* [DATA RECORDS]

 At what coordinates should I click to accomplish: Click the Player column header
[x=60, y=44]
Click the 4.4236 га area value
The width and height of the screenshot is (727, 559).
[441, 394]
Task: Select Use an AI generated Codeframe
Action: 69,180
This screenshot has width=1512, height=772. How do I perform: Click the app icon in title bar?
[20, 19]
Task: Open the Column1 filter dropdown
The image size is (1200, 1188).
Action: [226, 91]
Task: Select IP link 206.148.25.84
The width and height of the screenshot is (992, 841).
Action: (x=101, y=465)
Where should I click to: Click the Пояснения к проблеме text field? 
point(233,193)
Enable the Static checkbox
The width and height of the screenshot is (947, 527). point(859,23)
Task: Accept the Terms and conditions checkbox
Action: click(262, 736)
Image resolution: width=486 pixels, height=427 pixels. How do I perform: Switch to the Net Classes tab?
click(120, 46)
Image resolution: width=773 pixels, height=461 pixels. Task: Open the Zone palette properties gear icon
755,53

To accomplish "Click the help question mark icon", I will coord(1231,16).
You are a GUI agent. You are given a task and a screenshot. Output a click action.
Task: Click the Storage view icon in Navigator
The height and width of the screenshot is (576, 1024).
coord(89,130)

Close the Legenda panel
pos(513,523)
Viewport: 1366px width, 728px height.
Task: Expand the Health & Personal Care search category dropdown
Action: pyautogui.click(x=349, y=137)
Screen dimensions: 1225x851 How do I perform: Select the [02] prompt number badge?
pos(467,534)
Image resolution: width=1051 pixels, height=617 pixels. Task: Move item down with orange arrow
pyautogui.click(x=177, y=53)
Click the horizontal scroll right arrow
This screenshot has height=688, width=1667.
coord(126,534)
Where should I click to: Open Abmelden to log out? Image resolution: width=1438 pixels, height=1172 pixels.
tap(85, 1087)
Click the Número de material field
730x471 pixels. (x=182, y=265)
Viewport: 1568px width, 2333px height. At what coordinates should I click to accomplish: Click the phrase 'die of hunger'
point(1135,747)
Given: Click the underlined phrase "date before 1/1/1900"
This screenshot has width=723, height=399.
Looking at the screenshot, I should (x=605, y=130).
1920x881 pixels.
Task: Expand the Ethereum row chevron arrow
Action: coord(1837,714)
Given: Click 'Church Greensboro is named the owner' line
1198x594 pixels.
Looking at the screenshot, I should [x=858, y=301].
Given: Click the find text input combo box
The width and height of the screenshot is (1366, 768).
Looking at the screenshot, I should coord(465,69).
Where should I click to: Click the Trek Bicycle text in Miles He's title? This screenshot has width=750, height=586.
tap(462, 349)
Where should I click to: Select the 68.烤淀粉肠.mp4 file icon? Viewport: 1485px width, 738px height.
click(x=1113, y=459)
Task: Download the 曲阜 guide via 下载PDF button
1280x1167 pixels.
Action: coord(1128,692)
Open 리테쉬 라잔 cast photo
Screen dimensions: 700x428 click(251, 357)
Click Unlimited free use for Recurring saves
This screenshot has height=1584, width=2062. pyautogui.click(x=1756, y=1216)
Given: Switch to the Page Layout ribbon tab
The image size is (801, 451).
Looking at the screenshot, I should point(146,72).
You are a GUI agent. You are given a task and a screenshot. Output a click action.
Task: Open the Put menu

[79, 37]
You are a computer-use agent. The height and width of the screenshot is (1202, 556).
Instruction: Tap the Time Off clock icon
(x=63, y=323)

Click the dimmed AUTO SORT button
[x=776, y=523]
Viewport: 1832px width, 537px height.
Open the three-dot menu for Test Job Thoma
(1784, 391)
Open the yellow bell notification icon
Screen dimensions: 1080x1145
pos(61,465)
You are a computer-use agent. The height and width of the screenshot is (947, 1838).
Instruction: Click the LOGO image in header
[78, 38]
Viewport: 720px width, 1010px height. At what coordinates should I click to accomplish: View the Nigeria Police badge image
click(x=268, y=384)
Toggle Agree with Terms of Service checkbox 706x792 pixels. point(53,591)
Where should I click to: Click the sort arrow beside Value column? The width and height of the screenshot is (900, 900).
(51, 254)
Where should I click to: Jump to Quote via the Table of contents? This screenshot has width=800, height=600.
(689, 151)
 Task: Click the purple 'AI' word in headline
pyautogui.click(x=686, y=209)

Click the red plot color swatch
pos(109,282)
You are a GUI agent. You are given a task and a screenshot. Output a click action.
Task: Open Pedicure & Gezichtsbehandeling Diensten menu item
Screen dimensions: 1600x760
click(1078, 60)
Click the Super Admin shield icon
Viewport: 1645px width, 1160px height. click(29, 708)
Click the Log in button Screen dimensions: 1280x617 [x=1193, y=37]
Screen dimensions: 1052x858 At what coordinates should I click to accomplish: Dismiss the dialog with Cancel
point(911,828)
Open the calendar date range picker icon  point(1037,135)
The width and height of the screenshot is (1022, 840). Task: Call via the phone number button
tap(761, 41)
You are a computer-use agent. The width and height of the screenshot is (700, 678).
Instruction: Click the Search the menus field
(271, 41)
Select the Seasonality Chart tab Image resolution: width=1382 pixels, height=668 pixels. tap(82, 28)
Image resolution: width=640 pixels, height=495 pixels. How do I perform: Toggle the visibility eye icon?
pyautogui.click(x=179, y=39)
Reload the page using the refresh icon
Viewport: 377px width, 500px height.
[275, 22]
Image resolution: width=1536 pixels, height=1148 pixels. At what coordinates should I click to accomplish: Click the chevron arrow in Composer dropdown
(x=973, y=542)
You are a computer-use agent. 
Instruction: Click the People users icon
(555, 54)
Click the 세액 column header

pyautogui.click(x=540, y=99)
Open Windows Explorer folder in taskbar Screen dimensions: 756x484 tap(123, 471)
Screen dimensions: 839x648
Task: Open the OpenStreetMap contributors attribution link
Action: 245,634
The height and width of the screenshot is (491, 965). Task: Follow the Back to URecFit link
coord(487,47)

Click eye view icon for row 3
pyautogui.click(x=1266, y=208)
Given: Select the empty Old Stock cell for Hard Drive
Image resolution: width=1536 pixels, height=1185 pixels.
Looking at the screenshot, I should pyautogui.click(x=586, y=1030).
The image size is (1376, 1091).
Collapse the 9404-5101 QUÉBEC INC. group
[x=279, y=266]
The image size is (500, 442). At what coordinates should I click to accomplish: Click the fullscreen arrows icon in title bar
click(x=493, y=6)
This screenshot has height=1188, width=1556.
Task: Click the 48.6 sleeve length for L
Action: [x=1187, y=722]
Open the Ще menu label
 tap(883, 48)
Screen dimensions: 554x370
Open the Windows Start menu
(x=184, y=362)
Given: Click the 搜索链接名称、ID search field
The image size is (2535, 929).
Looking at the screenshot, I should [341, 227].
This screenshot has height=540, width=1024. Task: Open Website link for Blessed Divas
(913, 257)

* [WHAT THIS TASK INVOLVES] Taking the entries above, write out exactly the lines starting with the line containing "Where should I click to: Click the sort" and going on through the line containing "Open the calendar", both included, and nothing else.

* [EXERCISE OUTPUT]
Where should I click to: Click the sort arrow beside Value column? The width and height of the screenshot is (900, 900).
(51, 254)
Where should I click to: Jump to Quote via the Table of contents? This screenshot has width=800, height=600.
(689, 151)
 Task: Click the purple 'AI' word in headline
pyautogui.click(x=686, y=209)

Click the red plot color swatch
pos(109,282)
You are a GUI agent. You are given a task and a screenshot. Output a click action.
Task: Open Pedicure & Gezichtsbehandeling Diensten menu item
Screen dimensions: 1600x760
click(1078, 60)
Click the Super Admin shield icon
Viewport: 1645px width, 1160px height. click(29, 708)
Click the Log in button Screen dimensions: 1280x617 [x=1193, y=37]
Screen dimensions: 1052x858 At what coordinates should I click to accomplish: Dismiss the dialog with Cancel
point(911,828)
Open the calendar date range picker icon  point(1037,135)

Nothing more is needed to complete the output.